You can see this in practice in the automobile industry. Japanese car manufacturers often appoint a master dealer within a geographic region who will import all models of their car.
For many companies, their core competence has nothing to do with product development or marketing. Many of the big time distributors are solely in the consumer product business because of the huge distribution networks that they have built up over the years.
These distribution networks include key accounts with major retailers, storage facilities for a variety of products, logistics support for timely and dependable delivery, etc.
For example, if the owner of a frozen product line intends to enter a new market, one of the biggest challenges is to ensure the proper delivery of the products so that they remain consumable by the time it reaches the storefront. So they would prefer to deal with distributors with a proven track record of cold storage and delivery instead of a licensee who has no experience with frozen products. Of course, the established relationships with retailers make it easier to get prime shelf space as well.

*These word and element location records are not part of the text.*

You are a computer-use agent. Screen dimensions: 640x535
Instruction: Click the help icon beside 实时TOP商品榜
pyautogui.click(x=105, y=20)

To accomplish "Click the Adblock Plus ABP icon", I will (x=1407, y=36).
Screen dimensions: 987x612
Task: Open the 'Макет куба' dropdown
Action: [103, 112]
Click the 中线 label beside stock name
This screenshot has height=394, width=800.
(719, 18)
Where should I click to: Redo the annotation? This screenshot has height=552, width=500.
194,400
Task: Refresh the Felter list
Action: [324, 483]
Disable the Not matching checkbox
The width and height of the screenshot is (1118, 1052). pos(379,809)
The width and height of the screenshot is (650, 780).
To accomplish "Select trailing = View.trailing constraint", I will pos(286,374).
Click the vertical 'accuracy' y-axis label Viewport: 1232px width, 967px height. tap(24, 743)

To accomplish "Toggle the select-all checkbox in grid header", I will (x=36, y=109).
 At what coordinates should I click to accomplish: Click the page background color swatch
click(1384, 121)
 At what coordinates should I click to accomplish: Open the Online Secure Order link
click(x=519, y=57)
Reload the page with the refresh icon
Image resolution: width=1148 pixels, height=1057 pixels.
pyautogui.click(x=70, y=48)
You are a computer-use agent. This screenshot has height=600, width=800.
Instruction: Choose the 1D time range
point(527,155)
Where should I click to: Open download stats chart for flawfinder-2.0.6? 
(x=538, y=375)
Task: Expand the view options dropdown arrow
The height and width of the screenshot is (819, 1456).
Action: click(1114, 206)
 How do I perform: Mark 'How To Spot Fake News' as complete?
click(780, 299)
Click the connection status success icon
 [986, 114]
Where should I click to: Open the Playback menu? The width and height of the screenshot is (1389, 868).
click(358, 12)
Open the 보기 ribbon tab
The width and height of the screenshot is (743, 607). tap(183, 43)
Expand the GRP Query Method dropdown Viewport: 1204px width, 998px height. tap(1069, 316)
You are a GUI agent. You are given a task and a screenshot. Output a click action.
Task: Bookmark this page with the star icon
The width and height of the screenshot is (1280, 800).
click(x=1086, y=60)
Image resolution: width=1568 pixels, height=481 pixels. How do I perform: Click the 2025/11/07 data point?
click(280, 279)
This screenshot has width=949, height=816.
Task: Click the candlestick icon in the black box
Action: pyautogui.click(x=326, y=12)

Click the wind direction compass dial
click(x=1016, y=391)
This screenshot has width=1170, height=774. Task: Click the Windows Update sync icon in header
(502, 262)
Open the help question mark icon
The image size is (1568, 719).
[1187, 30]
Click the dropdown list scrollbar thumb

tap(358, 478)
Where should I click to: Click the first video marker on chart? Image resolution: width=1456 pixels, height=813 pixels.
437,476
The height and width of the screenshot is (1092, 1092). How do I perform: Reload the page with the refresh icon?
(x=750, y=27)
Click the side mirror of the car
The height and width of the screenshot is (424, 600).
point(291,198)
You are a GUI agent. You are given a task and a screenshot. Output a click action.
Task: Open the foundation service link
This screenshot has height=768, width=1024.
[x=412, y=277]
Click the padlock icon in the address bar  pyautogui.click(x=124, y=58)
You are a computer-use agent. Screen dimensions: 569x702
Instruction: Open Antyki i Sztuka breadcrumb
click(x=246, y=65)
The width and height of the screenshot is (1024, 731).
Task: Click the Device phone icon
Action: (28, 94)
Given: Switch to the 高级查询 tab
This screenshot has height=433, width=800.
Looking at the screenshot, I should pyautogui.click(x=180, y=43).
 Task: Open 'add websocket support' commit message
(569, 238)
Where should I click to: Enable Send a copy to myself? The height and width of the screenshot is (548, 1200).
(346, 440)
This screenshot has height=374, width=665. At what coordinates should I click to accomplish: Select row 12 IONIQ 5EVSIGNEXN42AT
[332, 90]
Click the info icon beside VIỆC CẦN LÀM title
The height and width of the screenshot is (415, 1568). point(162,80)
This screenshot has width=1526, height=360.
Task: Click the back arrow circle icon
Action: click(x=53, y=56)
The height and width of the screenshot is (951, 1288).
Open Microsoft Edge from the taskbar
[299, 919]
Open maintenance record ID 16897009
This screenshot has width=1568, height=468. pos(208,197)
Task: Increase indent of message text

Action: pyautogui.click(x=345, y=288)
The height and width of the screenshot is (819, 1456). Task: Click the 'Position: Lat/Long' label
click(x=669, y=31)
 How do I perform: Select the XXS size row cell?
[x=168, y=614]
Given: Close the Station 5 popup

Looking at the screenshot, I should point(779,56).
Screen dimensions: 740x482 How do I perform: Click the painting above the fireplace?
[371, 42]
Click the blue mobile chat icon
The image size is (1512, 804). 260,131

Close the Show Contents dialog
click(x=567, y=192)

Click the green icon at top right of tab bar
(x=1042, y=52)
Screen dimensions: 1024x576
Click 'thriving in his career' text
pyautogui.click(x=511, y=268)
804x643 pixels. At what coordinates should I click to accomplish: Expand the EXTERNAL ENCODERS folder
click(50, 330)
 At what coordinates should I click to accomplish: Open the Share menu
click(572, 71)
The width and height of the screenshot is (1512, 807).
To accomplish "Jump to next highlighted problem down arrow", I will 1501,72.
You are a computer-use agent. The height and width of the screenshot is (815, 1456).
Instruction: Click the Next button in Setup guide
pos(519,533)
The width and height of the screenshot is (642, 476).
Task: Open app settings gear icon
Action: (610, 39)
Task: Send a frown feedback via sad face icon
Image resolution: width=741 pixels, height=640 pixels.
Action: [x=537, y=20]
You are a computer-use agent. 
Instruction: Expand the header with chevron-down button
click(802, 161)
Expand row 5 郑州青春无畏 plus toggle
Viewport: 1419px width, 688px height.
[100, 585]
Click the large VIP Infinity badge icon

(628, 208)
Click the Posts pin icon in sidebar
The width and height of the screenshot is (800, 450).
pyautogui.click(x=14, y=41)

Most consumable and expendable products are carried by distributors with huge overheads. It is also not limited to consumables.
5) Direct response
In the old days, direct response is basically another word for mail order. But with the rise of so many alternative marketing channels over the years, direct response has encompassed many different business types as well.
Other than direct mail, we can now include infomercial online and offline, internet marketing, cold calling, mobile marketing, etc. It is basically a business that identifies prospects and market products directly to them via one marketing channel or another.
Because of the low costs objectives of conducting business associated with direct response, you will also find that these expert marketer usually also sell products that have a low carrying costs, but big value.
For example, perfumes, magazines, digital newsletters, pocket sized gadgets, software, etc.
To keep costs low, direct response businesses often source and procure their own products in bulk rather than seek licensing arrangements. Bulk orders come with big discounts and less restrictions that come with a standard licensing agreement.
Wholesalers are the ultimate businesses that profit from high volume rather than high margin. The focus is always on moving more inventory to hit a higher revenue because the margin is usually low.
Another giveaway of a wholesale business is that they usually don’t deal directly with end consumers and prefer to sell directly in bulk to retailers instead. This is in line with keeping their core competences of moving in high volume.
Suppliers are often businesses that sell parts or materials for the client to use for creating another product. They can also be described as vendors when supplying products or services to maintain the operations of another company. Stationary suppliers come to mind.
Suppliers and vendors are often started up by previous employers of organizations. They know what the organization needs and have the contacts to sell to with existing relationships. So they are often the types of businesses that budding entrepreneurs frown upon as they got in via the back door.
If you have no knowledge of how a product is made or fabricated, you will be a fool to get into a manufacturing business or buy one. Especially when there are so many alternatives available to choose from.
This is a business that probably requires the most hands-on involvement and the most product knowledge. Not a good business to get involved in unless you already have the required skills, knowledge, and expertise.